Sur les frais d’instance :
17. Les dispositions de l’article L. 761-1 du code de justice administrative font obstacle à ce que soit mise à la charge des requérants, qui ne sont pas la partie perdante dans la présente instance, les sommes que la commune de Saint-Pierre-des-Ifs demande au titre des frais exposés et non compris dans les dépens. Il y a lieu, en revanche, dans les circonstances de l’espèce, de mettre à la charge de l’Etat, au nom duquel les permis de construire ont été délivrés, une somme de 1 500 euros à verser à M. et Mme B…, au titre de ces mêmes dispositions.
D E C I D E :
Article 1er : Les arrêtés du 7 décembre 2022 et du 7 juin 2024 accordant un permis de construire au nom de l’Etat à M. et Mme E…, ensemble les décisions implicites rejetant les recours gracieux de M. et Mme B…, sont annulés.

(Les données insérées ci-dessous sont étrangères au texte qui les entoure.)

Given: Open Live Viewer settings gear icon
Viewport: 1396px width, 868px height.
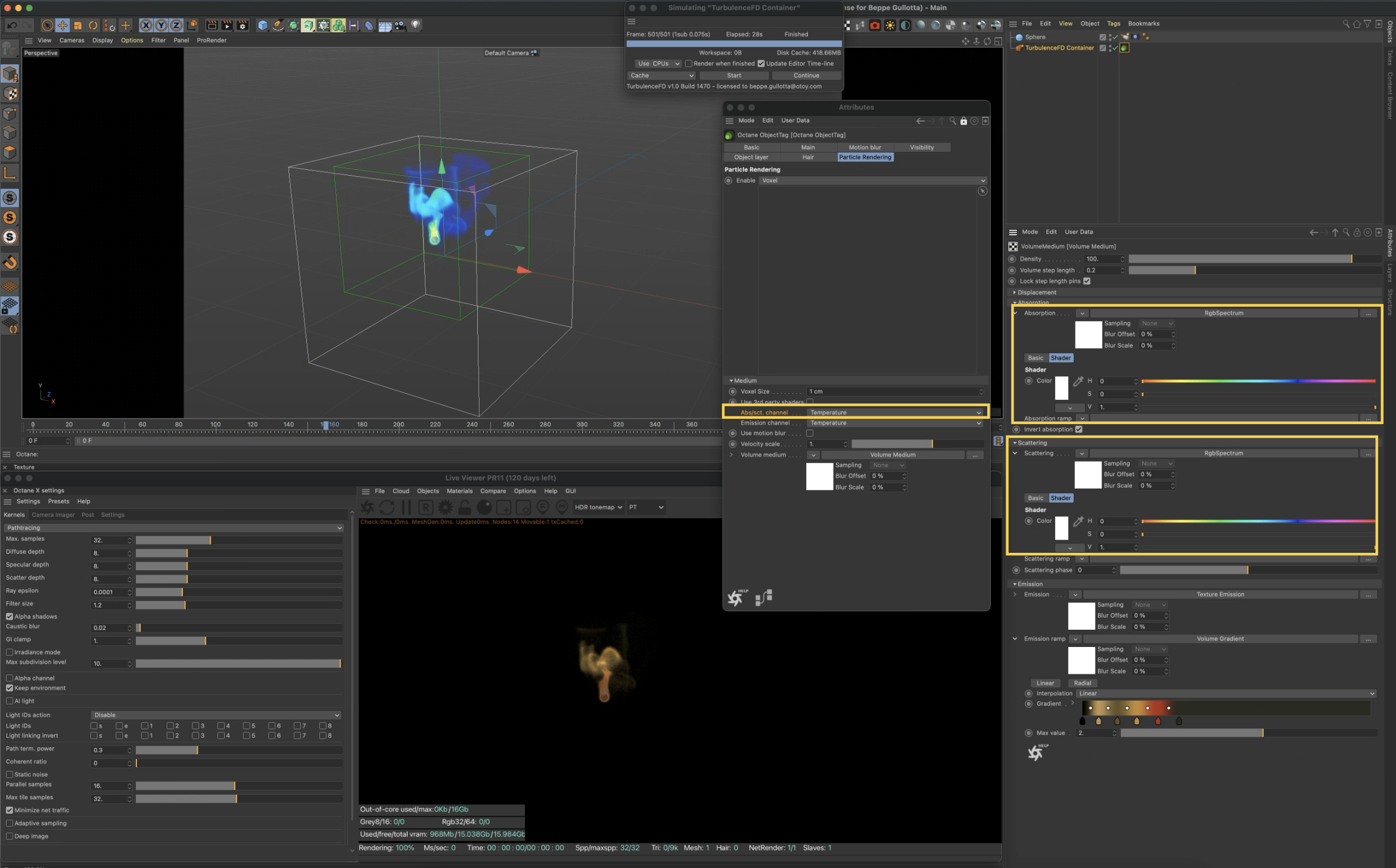Looking at the screenshot, I should pyautogui.click(x=445, y=507).
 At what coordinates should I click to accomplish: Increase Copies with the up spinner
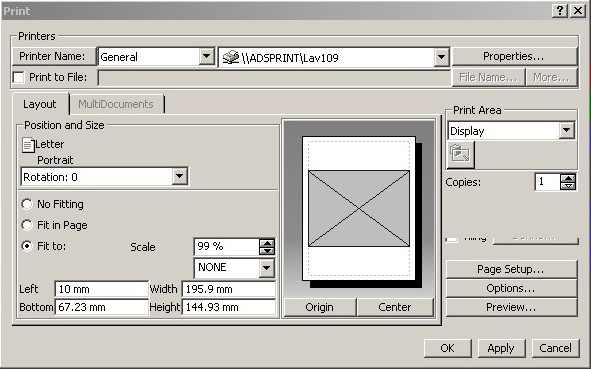click(568, 178)
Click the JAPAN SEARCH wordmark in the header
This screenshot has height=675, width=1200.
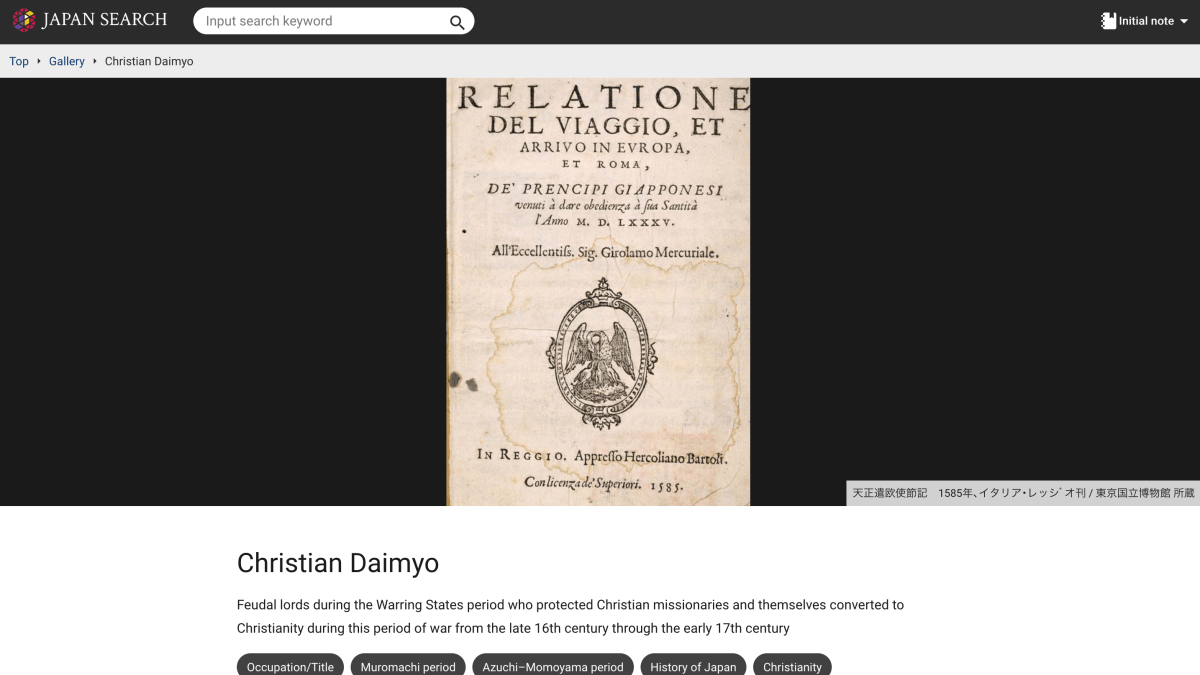click(105, 19)
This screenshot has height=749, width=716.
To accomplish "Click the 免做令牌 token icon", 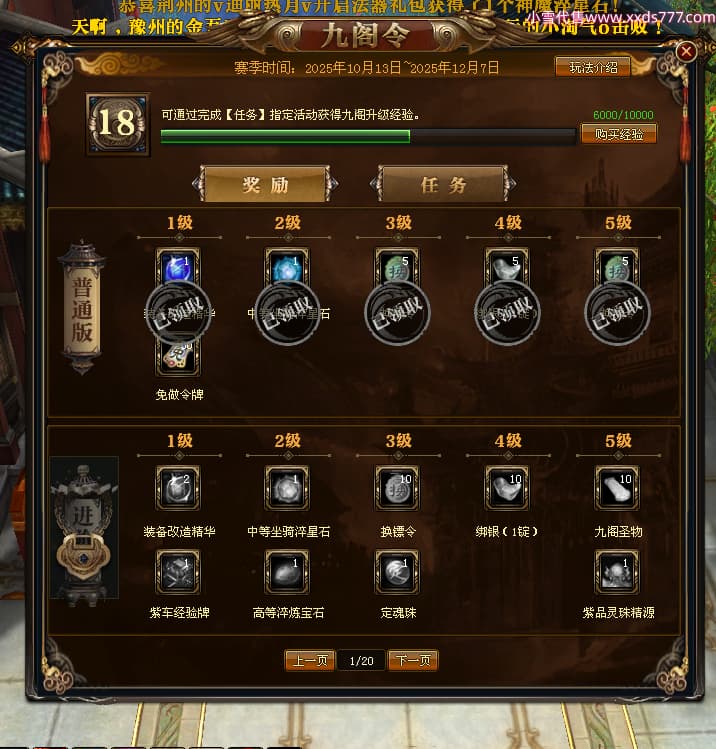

Article 2 : L’Etat versera à M. et Mme B… la somme de 1 500 euros au titre de l’article L. 761-1 du code de justice administrative.
Article 3 : Les conclusions présentées par la commune de Saint-Pierre-des-Ifs au titre de l’article L. 761-1 du code de justice administrative sont rejetées.
Article 4 : Le présent jugement sera notifié à M. F… B… et Mme A… B…, à M. G… E… et Mme C… E…, à la commune de Saint-Pierre-des-Ifs et à la ministre de la transition écologique, de la biodiversité, de la forêt, de la mer et de la pêche.
Copie en sera transmise au préfet de l’Eure et au procureur de la République près le tribunal judiciaire d’Evreux en application de l’article R. 751-10 du code de justice administrative.
Délibéré après l’audience du 26 juin 2025, à laquelle siégeaient :
Mme Galle, présidente,
M. Bellec, premier conseiller,
et Mme Esnol, conseillère.
Rendu public par mise à disposition au greffe le 10 juillet 2025.
Le rapporteur,
Signé
C. Bellec
La présidente,
Signé
C. Galle
La greffière,
Signé
A. Hussein
La République mande et ordonne et à la ministre de la transition écologique, de la biodiversité, de la forêt, de la mer et de la pêche en ce qui la concerne ou à tous commissaires de justice à ce requis en ce qui concerne les voies de droit commun contre les parties privées, de pourvoir à l’exécution de la présente décision.